Shopping Deals While You Travel

This month, we're exploring ways to combine shopping opportunities with winter travels. We'll cover both domestic and international.

As iVillage thrifty shoppers live in a variety of climates and environments, winter travels can take cold-climate dwellers to sunnier climes, or to ski mountains searching for crisp powder. However, we can only spend so many hours safely baking in the sun or on the slopes, so why not block out time for some serious bargain hunting? A few suggestions to start the ball rolling:

  • Find those post-holiday sales in new and exciting places. Walk away with items specific to the area you're visiting for 20 to 50 percent off. Indigenous decorative items, local crafts and foodstuffs packaged for the holidays are great fun to bring home, especially when prices are slashed to anywhere from $5 to $15. (Also see if the area you visit has wholesale outlets you can't find back home.)

  • Schedule an afternoon touring local consignment and resale shops (check the Yellow Pages). In both Florida and Southern California, I've discovered lovely shops offering women's cold-weather garments, which recent transplants from colder areas realized they no longer needed. I saw stylish sweaters for $20, fine wool or leather jackets and coats anywhere from $30 to $100, and hats, gloves, scarves and shawls available for 25 percent of their original retail price.

  • For "snow bunnies," quaint ski resort towns are frequently great places to shop. Skip those overpriced retail stores and raid the consignment and resale shops. You may walk away with an outrageous ski outfit or equipment being sold by someone who can no longer handle the slopes, has decided it's just not her sport or is upgrading. Once again, discounts on fairly new items can be found for half their retail prices (which could save you hundreds of dollars).



International Shopping

Travelers to Asia, check out local flea markets. In China, I found fashion accessories (such as Pashmina shawls, running from $90 to $300 stateside) sold for $35 in Beijing's Silk Market. Beautiful silk scarves (retailing here for $50-$80) were available for $10-$15. Leather belts ($80) sold for $10. You can also find inexpensive reinterpretations of classic designer labels for men, women and children at a fraction of U.S. prices.

Mexico anyone? Try the open markets and small shops for leather accessories, embroidered blouses and shirts, straw hats, intricately woven baskets and so on. Don't forget the colorful costume jewelry or native crafts either. You can buy blouses selling for $50 in the U.S. for $18-$25.

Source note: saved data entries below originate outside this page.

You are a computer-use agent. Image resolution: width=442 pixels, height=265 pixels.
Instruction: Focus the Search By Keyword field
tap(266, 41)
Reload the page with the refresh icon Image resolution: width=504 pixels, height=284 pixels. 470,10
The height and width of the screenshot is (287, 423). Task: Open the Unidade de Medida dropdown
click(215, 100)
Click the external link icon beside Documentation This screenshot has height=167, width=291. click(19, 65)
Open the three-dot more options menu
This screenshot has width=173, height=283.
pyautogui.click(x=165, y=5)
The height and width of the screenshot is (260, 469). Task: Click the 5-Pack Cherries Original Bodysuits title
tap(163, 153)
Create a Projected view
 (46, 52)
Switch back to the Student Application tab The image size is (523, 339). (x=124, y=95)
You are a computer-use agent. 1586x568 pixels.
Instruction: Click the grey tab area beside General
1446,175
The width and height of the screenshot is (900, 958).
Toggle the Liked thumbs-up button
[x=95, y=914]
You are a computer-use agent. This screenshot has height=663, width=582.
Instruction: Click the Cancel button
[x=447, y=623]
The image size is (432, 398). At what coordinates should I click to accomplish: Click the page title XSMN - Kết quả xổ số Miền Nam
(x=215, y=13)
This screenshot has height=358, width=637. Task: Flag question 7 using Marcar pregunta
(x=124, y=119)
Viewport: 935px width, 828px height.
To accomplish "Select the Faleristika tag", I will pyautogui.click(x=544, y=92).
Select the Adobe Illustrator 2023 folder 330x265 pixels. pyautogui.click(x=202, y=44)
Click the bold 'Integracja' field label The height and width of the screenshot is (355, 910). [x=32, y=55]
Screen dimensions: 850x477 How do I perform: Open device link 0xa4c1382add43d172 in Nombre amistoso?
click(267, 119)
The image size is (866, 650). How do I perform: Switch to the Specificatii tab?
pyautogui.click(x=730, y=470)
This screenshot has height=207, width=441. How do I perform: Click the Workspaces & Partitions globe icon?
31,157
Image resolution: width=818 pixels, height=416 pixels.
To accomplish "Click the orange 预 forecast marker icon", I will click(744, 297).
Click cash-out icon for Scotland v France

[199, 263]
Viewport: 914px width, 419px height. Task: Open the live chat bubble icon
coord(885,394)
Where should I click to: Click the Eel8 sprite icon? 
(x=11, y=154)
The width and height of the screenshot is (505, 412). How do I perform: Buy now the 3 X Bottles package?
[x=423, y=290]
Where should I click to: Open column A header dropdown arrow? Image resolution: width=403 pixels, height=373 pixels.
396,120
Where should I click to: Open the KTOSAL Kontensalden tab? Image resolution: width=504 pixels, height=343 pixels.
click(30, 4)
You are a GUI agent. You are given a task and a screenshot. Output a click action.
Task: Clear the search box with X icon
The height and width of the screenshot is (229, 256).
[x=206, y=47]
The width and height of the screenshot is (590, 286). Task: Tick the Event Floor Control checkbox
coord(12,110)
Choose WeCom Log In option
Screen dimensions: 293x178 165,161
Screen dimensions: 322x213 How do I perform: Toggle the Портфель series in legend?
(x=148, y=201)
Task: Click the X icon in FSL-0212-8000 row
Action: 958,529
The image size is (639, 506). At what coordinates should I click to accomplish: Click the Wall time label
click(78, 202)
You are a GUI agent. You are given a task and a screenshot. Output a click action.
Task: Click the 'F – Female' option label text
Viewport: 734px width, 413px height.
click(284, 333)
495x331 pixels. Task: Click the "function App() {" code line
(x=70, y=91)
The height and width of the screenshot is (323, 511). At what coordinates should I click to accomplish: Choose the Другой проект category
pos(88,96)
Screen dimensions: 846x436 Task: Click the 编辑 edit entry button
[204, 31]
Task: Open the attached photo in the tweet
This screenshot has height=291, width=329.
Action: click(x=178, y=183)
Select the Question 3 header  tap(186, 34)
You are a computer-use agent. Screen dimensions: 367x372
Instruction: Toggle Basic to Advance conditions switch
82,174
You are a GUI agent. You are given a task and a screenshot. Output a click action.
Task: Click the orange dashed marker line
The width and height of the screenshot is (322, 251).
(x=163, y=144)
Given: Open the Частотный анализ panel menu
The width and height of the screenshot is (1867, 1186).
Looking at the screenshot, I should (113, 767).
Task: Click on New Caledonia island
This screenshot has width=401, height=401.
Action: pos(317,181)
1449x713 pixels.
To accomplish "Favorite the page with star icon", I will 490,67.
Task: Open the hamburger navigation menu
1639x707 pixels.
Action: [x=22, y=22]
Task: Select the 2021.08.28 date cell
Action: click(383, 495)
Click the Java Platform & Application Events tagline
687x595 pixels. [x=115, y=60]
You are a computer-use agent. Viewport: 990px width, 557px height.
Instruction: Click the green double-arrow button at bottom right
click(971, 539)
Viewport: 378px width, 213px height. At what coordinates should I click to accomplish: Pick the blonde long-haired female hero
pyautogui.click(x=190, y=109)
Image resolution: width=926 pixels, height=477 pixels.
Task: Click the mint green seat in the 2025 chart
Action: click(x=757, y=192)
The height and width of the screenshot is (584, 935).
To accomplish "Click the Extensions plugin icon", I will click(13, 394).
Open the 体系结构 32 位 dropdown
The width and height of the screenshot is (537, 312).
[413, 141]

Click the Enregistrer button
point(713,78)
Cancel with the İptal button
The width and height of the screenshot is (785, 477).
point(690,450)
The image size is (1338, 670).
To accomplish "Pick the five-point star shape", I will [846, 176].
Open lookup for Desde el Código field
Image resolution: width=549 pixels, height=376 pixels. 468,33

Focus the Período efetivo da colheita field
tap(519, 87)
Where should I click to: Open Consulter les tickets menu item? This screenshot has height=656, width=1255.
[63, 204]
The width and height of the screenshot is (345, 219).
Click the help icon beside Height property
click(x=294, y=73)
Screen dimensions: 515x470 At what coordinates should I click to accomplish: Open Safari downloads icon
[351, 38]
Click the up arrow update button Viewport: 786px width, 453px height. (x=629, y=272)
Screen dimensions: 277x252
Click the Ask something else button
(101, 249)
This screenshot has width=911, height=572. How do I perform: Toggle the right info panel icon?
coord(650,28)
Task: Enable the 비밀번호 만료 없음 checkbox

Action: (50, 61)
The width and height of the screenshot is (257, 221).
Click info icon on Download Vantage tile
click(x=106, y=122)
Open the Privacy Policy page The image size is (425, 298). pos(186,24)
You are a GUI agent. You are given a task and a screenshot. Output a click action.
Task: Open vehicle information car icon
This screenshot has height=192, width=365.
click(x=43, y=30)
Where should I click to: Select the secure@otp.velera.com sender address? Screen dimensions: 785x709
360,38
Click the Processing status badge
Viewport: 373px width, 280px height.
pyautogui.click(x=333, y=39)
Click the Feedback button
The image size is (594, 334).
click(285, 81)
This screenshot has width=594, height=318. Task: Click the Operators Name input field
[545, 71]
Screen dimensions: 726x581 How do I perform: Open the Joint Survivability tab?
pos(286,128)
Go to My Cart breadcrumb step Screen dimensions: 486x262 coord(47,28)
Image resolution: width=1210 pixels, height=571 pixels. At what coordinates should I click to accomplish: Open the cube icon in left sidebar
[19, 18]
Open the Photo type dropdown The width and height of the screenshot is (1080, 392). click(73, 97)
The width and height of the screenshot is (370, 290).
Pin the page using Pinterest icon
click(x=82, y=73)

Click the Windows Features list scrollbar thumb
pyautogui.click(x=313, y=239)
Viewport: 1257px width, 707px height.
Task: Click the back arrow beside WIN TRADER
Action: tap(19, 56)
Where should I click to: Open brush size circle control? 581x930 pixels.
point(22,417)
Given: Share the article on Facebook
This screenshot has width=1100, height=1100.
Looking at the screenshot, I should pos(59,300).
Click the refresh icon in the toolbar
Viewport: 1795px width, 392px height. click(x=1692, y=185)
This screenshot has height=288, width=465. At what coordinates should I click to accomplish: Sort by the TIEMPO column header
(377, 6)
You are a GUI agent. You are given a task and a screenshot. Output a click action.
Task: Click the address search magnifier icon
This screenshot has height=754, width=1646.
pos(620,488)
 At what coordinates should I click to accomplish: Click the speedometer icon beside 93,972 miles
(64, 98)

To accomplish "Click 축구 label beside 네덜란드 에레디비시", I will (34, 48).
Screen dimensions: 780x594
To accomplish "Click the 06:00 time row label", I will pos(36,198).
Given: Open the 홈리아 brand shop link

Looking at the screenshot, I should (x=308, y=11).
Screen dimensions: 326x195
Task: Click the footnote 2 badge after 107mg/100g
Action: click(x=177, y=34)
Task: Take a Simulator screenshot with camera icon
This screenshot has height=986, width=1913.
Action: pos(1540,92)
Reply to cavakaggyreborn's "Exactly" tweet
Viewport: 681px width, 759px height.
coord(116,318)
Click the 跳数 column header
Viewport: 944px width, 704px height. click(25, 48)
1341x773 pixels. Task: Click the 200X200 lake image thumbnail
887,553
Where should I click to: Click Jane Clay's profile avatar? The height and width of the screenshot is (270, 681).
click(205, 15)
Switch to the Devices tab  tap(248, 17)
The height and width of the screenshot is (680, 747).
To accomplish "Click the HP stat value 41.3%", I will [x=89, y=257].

The Caribbean boasts fantastic necklaces from simple shells to glorious (albeit high-end) pearls. You can find costume jewelry for up to one-third less than in U.S. stores. Several years ago I scrimped and saved for an exquisite 18-inch strand in the Bahamas for $600. It was appraised in the U.S. for $1,200.

For international shopping expeditions:

  • Don't be afraid to bargain! In many open-stalled markets, or even small shops, it's expected. Ask the price, than counter with an offer of 50 percent less. This begins a series of offers followed by your counter-offers. If you don't like the "final price," say "no thanks" and slowly walk away. Sellers frequently make last-ditch offers to close the sale.

  • Make certain you're familiar with the exchange rate in advance, as you won't want to fiddle with money and attempt calculations in the midst of intense "negotiations." If you say "100 shekels is all I have" and open a wallet stuffed with bills, you'll drive the price back up and appear insincere.

  • Study up before you travel. Guidebooks and the Internet are often helpful in pointing out where and how to shop and what that area is known for (for example, cashmere products in the British Isles). If possible, ask the hotel to refer you to a local you can hire who speaks the language and knows the area. Tour guides and taxi drivers (hired by the day) are often excellent resources.

 

Most importantly ... have a blast, Shoppers!

— Sue, your "Thrifty Shopper"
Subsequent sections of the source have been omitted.